• _THE PROBLEM_: Copy all of the data below without altering a single line.

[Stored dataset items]
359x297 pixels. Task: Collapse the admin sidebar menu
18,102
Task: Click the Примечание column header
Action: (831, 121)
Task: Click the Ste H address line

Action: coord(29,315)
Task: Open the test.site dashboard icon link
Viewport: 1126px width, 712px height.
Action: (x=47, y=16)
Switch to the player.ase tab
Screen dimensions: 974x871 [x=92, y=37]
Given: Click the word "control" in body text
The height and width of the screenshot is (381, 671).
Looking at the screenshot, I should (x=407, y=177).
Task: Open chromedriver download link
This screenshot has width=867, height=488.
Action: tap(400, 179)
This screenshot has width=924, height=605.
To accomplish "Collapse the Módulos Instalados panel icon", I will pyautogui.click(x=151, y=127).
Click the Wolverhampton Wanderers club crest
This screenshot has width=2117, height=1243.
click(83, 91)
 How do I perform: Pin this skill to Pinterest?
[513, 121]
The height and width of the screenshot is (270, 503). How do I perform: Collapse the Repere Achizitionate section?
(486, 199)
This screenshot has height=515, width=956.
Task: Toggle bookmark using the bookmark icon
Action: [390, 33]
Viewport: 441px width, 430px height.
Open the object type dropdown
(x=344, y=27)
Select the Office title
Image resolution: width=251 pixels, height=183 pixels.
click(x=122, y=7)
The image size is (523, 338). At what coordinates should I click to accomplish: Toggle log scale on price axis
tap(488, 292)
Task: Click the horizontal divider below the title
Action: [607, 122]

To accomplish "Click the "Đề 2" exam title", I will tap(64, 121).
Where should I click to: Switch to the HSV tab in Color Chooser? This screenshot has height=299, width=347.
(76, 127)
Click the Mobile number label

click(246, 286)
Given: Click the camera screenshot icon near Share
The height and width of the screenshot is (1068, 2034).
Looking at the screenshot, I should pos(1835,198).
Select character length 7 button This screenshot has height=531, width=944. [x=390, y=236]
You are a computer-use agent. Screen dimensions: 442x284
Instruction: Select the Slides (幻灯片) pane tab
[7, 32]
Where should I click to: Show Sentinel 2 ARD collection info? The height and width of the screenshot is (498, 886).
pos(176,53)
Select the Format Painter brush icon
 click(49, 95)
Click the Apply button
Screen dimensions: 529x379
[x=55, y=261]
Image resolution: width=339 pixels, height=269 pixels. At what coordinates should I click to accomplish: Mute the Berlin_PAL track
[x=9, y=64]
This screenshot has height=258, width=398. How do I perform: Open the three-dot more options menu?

• _SOLUTION BELOW_:
359x297 pixels. Task: Collapse the admin sidebar menu
18,102
Task: Click the Примечание column header
Action: (831, 121)
Task: Click the Ste H address line

Action: coord(29,315)
Task: Open the test.site dashboard icon link
Viewport: 1126px width, 712px height.
Action: (x=47, y=16)
Switch to the player.ase tab
Screen dimensions: 974x871 [x=92, y=37]
Given: Click the word "control" in body text
The height and width of the screenshot is (381, 671).
Looking at the screenshot, I should (x=407, y=177).
Task: Open chromedriver download link
This screenshot has width=867, height=488.
Action: tap(400, 179)
This screenshot has width=924, height=605.
To accomplish "Collapse the Módulos Instalados panel icon", I will pyautogui.click(x=151, y=127).
Click the Wolverhampton Wanderers club crest
This screenshot has width=2117, height=1243.
click(83, 91)
 How do I perform: Pin this skill to Pinterest?
[513, 121]
The height and width of the screenshot is (270, 503). How do I perform: Collapse the Repere Achizitionate section?
(486, 199)
This screenshot has height=515, width=956.
Task: Toggle bookmark using the bookmark icon
Action: [390, 33]
Viewport: 441px width, 430px height.
Open the object type dropdown
(x=344, y=27)
Select the Office title
Image resolution: width=251 pixels, height=183 pixels.
click(x=122, y=7)
The image size is (523, 338). At what coordinates should I click to accomplish: Toggle log scale on price axis
tap(488, 292)
Task: Click the horizontal divider below the title
Action: [607, 122]

To accomplish "Click the "Đề 2" exam title", I will tap(64, 121).
Where should I click to: Switch to the HSV tab in Color Chooser? This screenshot has height=299, width=347.
(76, 127)
Click the Mobile number label

click(246, 286)
Given: Click the camera screenshot icon near Share
The height and width of the screenshot is (1068, 2034).
Looking at the screenshot, I should pos(1835,198).
Select character length 7 button This screenshot has height=531, width=944. [x=390, y=236]
You are a computer-use agent. Screen dimensions: 442x284
Instruction: Select the Slides (幻灯片) pane tab
[7, 32]
Where should I click to: Show Sentinel 2 ARD collection info? The height and width of the screenshot is (498, 886).
pos(176,53)
Select the Format Painter brush icon
 click(49, 95)
Click the Apply button
Screen dimensions: 529x379
[x=55, y=261]
Image resolution: width=339 pixels, height=269 pixels. At what coordinates should I click to accomplish: Mute the Berlin_PAL track
[x=9, y=64]
This screenshot has height=258, width=398. How do I perform: Open the three-dot more options menu?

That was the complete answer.